AI Engineer

Noida, Uttar Pradesh
Technology /
Full-Time /
Hybrid
Position Overview-
We are looking for an experienced AI Engineer to design, build, and optimize AI-powered applications, leveraging both traditional machine learning and large language models (LLMs). The ideal candidate will have a strong foundation in LLM fine-tuning, inference optimization, backend development, and MLOps, with the ability to deploy scalable AI systems in production environments.

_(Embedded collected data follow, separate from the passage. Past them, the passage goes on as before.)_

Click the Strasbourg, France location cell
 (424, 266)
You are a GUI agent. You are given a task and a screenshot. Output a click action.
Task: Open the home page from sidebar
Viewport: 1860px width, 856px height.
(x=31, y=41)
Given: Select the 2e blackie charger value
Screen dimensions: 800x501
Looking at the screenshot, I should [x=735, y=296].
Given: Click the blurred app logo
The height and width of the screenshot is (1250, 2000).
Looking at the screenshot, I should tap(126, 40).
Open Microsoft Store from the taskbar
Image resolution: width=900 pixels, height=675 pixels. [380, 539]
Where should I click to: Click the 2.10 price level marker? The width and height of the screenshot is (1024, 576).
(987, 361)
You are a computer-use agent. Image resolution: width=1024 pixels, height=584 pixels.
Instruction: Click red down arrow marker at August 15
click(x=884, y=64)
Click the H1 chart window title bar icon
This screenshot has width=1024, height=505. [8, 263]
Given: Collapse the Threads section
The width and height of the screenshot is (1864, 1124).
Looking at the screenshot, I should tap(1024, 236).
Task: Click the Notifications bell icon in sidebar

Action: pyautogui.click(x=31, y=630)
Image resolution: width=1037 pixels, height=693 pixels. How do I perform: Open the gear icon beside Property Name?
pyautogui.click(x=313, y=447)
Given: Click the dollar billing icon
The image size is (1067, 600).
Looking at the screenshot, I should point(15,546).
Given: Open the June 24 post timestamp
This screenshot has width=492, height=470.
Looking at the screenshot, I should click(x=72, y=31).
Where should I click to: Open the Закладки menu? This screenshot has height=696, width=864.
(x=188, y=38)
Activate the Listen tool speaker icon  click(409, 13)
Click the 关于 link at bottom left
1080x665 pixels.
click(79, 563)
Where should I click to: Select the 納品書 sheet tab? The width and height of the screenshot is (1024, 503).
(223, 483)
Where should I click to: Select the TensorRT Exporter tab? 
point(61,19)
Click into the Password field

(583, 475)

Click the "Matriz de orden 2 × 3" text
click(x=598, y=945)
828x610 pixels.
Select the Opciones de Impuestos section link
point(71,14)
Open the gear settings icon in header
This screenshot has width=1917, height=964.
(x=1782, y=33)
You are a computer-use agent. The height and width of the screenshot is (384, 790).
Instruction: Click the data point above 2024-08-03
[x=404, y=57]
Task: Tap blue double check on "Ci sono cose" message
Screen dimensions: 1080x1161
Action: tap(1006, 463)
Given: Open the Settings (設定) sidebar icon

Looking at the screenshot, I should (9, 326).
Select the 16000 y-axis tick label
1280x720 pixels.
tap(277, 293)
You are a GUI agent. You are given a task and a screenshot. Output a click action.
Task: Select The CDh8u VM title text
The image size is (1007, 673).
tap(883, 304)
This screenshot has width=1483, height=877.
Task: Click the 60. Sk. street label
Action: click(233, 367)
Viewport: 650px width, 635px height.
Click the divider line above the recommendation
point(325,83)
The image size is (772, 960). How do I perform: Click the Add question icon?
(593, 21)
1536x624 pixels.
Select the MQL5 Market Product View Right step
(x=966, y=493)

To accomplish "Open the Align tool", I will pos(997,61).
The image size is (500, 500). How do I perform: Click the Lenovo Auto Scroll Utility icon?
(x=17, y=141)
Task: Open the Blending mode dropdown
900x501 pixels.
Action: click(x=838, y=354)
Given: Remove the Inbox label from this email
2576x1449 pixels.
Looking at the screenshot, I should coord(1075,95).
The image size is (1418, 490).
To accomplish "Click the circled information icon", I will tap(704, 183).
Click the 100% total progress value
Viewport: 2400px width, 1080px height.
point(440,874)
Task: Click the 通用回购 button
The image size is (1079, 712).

ShyftLabs is a leading data and AI company, helping enterprises unlock value through AI-driven products and solutions. We specialize in data platforms, machine learning models, and AI-powered automation, offering consulting, prototyping, solution delivery, and platform scaling. Our Fortune 500 clients rely on us to transform their data into actionable insights.

Key Responsibilities:

    • Design and implement traditional ML and LLM-based systems and applications.
    • Optimize model inference for performance and cost-efficiency.
    • Fine-tune foundation models using methods like LoRA, QLoRA, and adapter layers.
    • Develop and apply prompt engineering strategies including few-shot learning, chain-of-thought, and RAG.
    • Build robust backend infrastructure to support AI-driven applications.
    • Implement and manage MLOps pipelines for full AI lifecycle management.
    • Design systems for continuous monitoring and evaluation of ML and LLM models.
    • Create automated testing frameworks to ensure model quality and performance.

Basic Qualifications:

    • Bachelor’s degree in Computer Science, AI, Data Science, or a related field.
    • 4+ years of experience in AI/ML engineering, software development, or data-driven solutions.
    • LLM Expertise
    • Experience with parameter-efficient fine-tuning (LoRA, QLoRA, adapter layers).
    • Understanding of inference optimization techniques: quantization, pruning, caching, and serving.
    • Skilled in prompt engineering and design, including RAG techniques.
    • Familiarity with AI evaluation frameworks and metrics.
    • Experience designing automated evaluation and continuous monitoring systems.
    • Backend Engineering
    • Strong proficiency in Python and frameworks like FastAPI or Flask.
    • Experience building RESTful APIs and real-time systems.
    • Knowledge of vector databases and traditional databases.
    • Hands-on experience with cloud platforms (AWS, GCP, Azure) focusing on ML services.
    • MLOps & Infrastructure
    • Familiarity with model serving tools (vLLM, SGLang, TensorRT).
    • Experience with Docker and Kubernetes for deploying ML workloads.
    • Ability to build monitoring systems for performance tracking and alerting.
    • Experience building evaluation systems using custom metrics and benchmarks.
    • Proficient in CI/CD and automated deployment pipelines.
    • Experience with orchestration tools like Airflow.
    • Hands-on experience with LLM frameworks (Transformers, LangChain, LlamaIndex).
    • Familiarity with LLM-specific monitoring tools and general ML monitoring systems.
    • Experience with distributed training and inference on multi-GPU environments.
    • Knowledge of model compression techniques like distillation and quantization.
    • Experience deploying models for high-throughput, low-latency production use.
    • Research background or strong awareness of the latest developments in LLMs.
    • Tools & Technologies We Use
    • Frameworks: PyTorch, TensorFlow, Hugging Face Transformers
    • Serving: vLLM, TensorRT-LLM, SGlang, OpenAI API
    • Infrastructure: Docker, Kubernetes, AWS, GCP
    • Databases: PostgreSQL, Redis, Vector Databases
We are proud to offer a competitive salary alongside a strong healthcare insurance and benefits package. We pride ourselves on the growth of our employees, offering extensive learning and development resources.